Although highly speculative, these two patterns of responding on the IRAP might help to provide a relatively precise experimental analysis of the distinction between fusion and defusion, and the behavioral processes involved. Although no direct empirical evidence is yet available to support or contest this suggestion, a research program is currently underway in Brazil that aims to empirically test and develop this analysis. In broad terms, this will first involve replicating a STTDE and subsequently assessing whether defusion-based interventions reduce the differential trial-type effect, such that no trial-type significantly dominates over another. In other words, the general strategy will involve first replicating a Cfunc dominated “fused” pattern of responding on the IRAP and demonstrating that responding to the same IRAP following a defusion intervention produces a relatively Crel dominated “defused” pattern. As such, the foregoing project provides just one example of the possible avenues that an increasingly precise, bottom-up, functional-analytic view of IRAP effects can generate in other research areas.

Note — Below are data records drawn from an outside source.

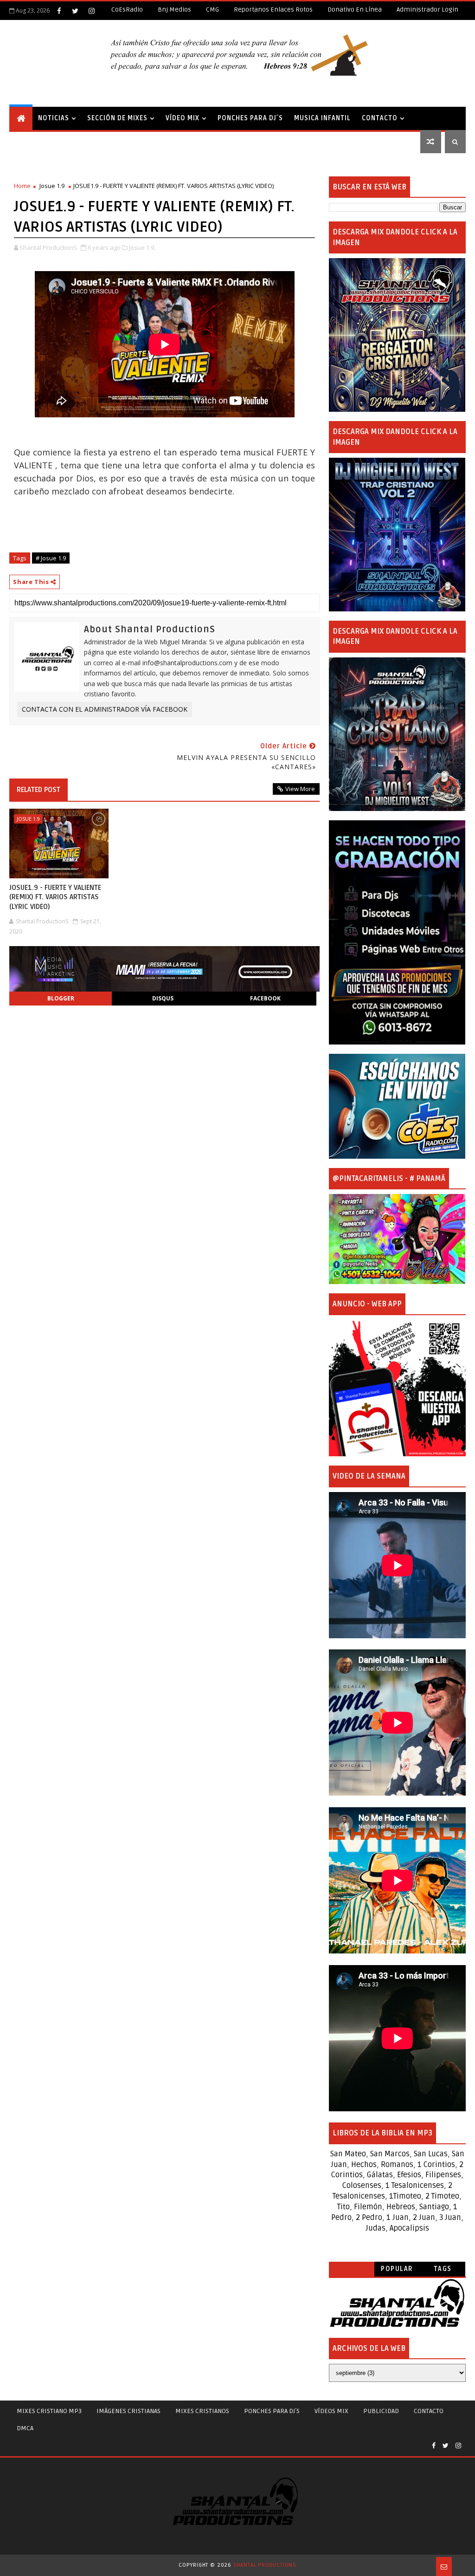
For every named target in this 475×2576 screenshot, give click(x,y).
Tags (443, 2269)
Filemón (368, 2207)
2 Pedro (369, 2217)
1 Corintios (436, 2164)
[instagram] (91, 11)
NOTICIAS (53, 118)
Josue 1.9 (51, 186)
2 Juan (424, 2217)
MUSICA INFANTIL (322, 118)
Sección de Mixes (117, 118)
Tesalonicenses (418, 2185)
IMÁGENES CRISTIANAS (128, 2411)
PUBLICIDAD (381, 2411)
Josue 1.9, (142, 247)
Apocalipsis (409, 2228)
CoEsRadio (127, 9)
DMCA (25, 2428)
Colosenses (361, 2185)
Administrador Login (427, 9)
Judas (375, 2228)
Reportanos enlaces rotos (273, 9)
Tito (343, 2207)
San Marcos (390, 2154)
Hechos (364, 2164)
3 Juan (450, 2217)
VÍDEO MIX (182, 118)
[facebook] (59, 11)
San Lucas (431, 2154)
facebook (265, 998)
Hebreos (400, 2207)
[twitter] (75, 11)
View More (300, 789)
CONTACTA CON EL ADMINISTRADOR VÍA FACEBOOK (104, 709)
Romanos (397, 2164)
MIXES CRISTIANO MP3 (49, 2411)
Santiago (434, 2207)
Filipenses (443, 2175)
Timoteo (407, 2196)
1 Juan (397, 2217)
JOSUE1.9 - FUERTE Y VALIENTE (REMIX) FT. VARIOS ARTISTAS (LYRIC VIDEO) (55, 897)
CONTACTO (380, 118)
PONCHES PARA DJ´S (250, 118)
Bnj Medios (174, 9)
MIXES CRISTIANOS (202, 2411)
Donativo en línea (354, 9)
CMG (212, 9)
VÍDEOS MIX (331, 2411)
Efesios (409, 2175)
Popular (397, 2269)
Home (22, 186)
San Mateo (348, 2154)
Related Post (38, 789)
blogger (60, 998)
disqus (162, 998)
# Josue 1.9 (51, 558)
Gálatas (380, 2175)
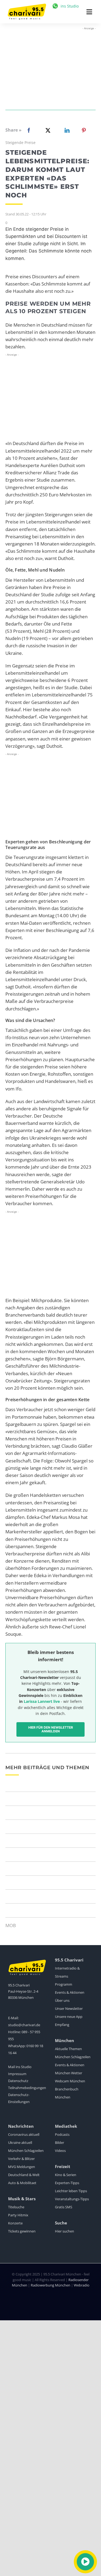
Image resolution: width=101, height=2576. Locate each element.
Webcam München (70, 2081)
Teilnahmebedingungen (27, 2087)
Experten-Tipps (67, 2182)
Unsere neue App (68, 2016)
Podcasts (62, 2134)
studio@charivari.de (24, 2024)
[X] (47, 130)
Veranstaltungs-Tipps (72, 2198)
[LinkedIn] (66, 130)
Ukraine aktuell (20, 2142)
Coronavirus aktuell (23, 2134)
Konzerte (15, 2223)
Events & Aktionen (69, 1992)
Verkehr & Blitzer (21, 2158)
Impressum (17, 2073)
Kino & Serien (65, 2174)
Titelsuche (16, 2207)
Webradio (81, 2285)
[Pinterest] (84, 130)
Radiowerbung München (50, 2285)
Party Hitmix (18, 2215)
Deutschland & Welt (24, 2174)
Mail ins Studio (20, 2066)
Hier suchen (64, 2231)
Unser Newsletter (69, 2008)
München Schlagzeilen (72, 2056)
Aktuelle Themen (68, 2048)
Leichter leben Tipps (71, 2190)
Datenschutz (18, 2080)
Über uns (62, 2000)
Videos (60, 2150)
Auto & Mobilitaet (22, 2182)
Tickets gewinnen (22, 2231)
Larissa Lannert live (42, 1701)
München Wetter (68, 2073)
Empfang (62, 2024)
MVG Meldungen (21, 2166)
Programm (63, 1984)
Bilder (59, 2142)
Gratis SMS (63, 2207)
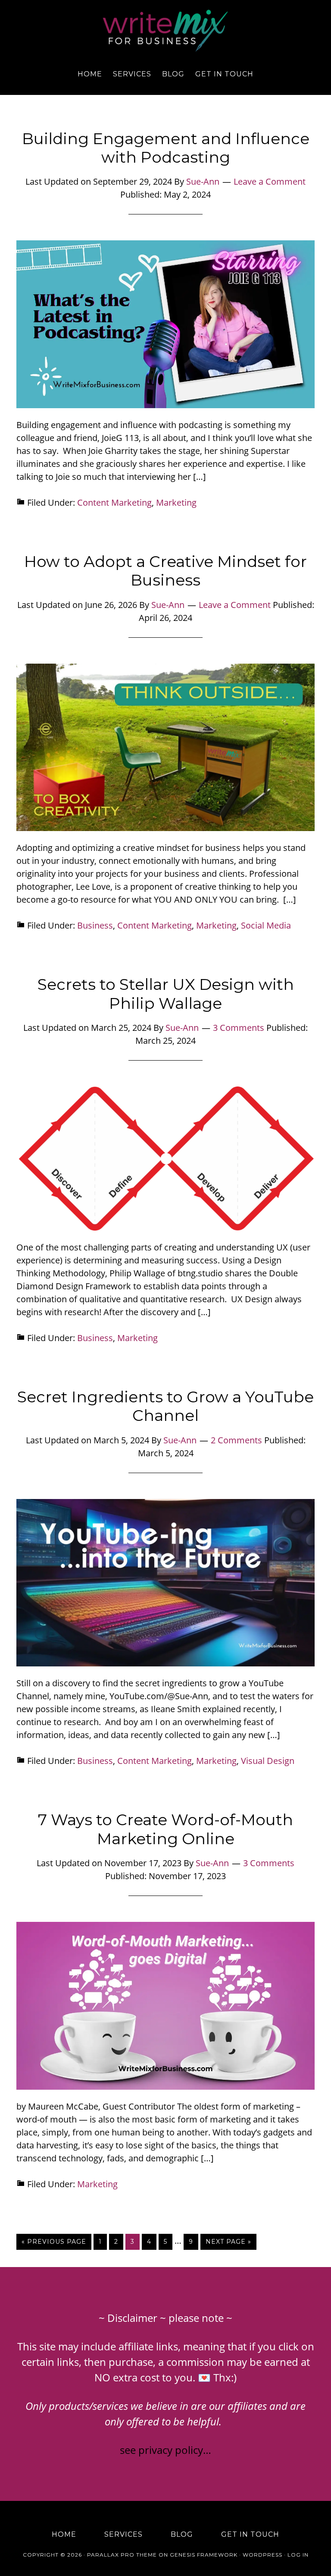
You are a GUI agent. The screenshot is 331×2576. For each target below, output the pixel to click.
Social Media (266, 925)
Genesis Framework (203, 2554)
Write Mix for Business (165, 31)
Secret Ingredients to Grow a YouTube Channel (165, 1406)
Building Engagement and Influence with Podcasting (165, 148)
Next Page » (228, 2241)
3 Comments (238, 1027)
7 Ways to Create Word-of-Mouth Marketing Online (165, 1829)
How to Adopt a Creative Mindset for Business (165, 570)
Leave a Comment (270, 181)
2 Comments (236, 1440)
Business (95, 925)
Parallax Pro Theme (122, 2554)
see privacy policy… (165, 2450)
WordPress (262, 2554)
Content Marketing (114, 502)
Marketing (176, 502)
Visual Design (267, 1761)
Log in (298, 2554)
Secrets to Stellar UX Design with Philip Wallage (165, 993)
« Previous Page (54, 2241)
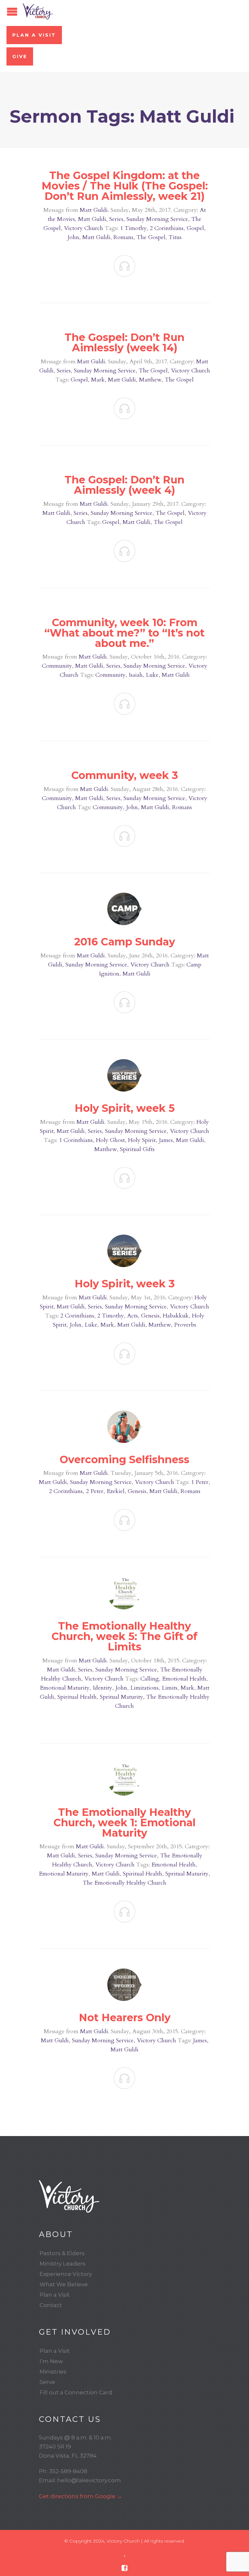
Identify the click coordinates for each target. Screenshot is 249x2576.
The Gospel (150, 237)
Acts (132, 1316)
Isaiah (136, 675)
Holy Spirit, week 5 (125, 1108)
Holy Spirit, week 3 (125, 1283)
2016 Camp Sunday (124, 941)
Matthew (150, 380)
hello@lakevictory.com (89, 2480)
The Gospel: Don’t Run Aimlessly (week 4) (124, 484)
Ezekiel (115, 1491)
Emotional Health (184, 1679)
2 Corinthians (167, 228)
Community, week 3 (124, 775)
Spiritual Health (77, 1697)
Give (19, 56)
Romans (123, 237)
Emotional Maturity (64, 1688)
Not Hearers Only (125, 2017)
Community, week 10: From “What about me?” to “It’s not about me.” (124, 633)
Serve (47, 2382)
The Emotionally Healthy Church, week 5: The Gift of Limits (124, 1636)
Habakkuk (176, 1316)
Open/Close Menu (12, 11)
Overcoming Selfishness (124, 1459)
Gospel (195, 228)
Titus (175, 237)
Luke (152, 675)
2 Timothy (110, 1316)
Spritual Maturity (121, 1697)
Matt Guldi (94, 210)
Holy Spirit (142, 1140)
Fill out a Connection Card (76, 2392)
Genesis (150, 1316)
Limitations (144, 1688)
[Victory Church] (38, 11)
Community (57, 666)
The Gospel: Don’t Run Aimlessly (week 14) (124, 342)
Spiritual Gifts (137, 1149)
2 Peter (94, 1491)
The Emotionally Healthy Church (124, 1883)
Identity (102, 1688)
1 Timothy (133, 228)
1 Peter (199, 1482)
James (166, 1140)
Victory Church (83, 228)
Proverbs (185, 1325)
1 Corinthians (76, 1140)
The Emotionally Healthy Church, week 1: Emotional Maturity (124, 1822)
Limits (169, 1688)
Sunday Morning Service (157, 219)
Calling (149, 1679)
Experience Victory (66, 2274)
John (73, 237)
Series (116, 219)
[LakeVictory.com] (124, 2196)
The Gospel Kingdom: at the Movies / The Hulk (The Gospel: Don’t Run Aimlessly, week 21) (125, 185)
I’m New (51, 2361)
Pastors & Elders (62, 2253)
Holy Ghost (110, 1140)
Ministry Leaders (63, 2263)
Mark (98, 380)
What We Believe (64, 2284)
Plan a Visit (34, 35)
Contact (51, 2305)
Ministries (53, 2371)
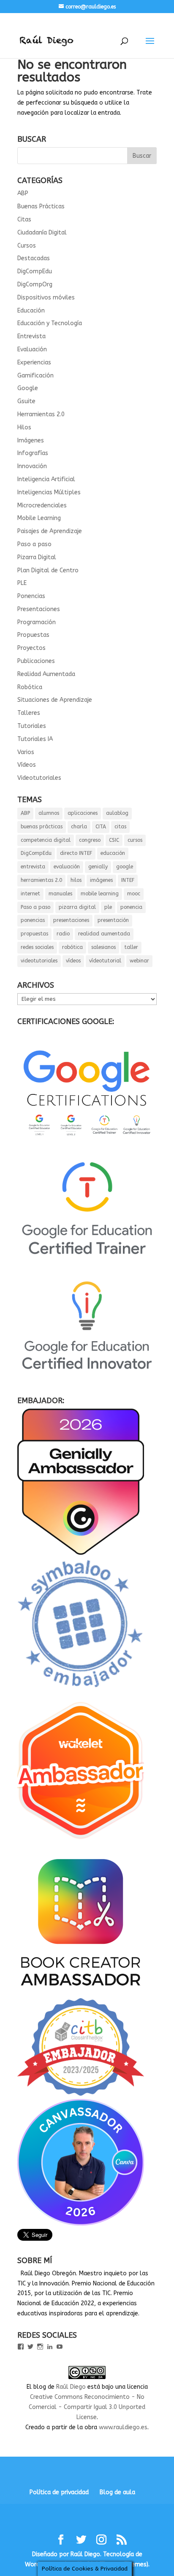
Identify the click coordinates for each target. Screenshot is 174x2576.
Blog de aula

In general, it should be clear that in shifting to the use of the IRAP as a functional-analytic instrument, an important strategy will be to identify the functional properties of all of the stimulus elements contained within the IRAP and how they contribute towards specific response patterns. Doing so will likely involve modifying the IRAP as it has been used in more mainstream research. For example, it will be important to establish specific functional properties for particular elements in the experimental laboratory and determine to what extent those properties affect upon IRAP performances. To achieve this goal at the level of the individual participant, it may also be important to increase the amount of exposure to the IRAP trials that participants experience to obtain relatively stable behavioral effects at the individual level (see Finn, 2020, for relevant preliminary research to this end).Footnote 3

Conclusion

In Shelley’s classic novel, the tale ends tragically with the demise of both Dr. Frankenstein and his creation. We hope that this article perhaps represents an alternative ending when it comes to the tale of the IRAP within behavior analysis. Although this particular “monster” may not yet be fully tamed, it does seem like the task is well underway as increasingly sophisticated functional analyses of the patterns of behavior produced on the measure are being conducted and refined. Analyzing the subtleties and dynamics involved in these patterns have provided some critical insights concerning, for example, the complexities involved in responding in accordance with relational networks (under time-pressure), and some of the potential variables involved in training and manipulating networks to assess their impact on other behaviors, such as fear/avoidance responding and persistent rule-following. Approaching the IRAP in this way appears to provide a means of avoiding at least some of the pitfalls encountered when employing the instrument as a simple “mainstream” measure of implicit cognition. Thus, although there is undoubtedly still a long way to go, we hope that the current article has illustrated the power of keeping functional analyses and behavioral processes center stage in the use of the IRAP. Of course, the benefits and longevity of such analyses will eventually be decided by the wider research community. However, perhaps this refocused direction may mark the beginning of a different outcome for the IRAP “monster"; one in which it can contribute in a meaningful way to the ongoing experimental analysis of human language and cognition within the behavior-analytic tradition.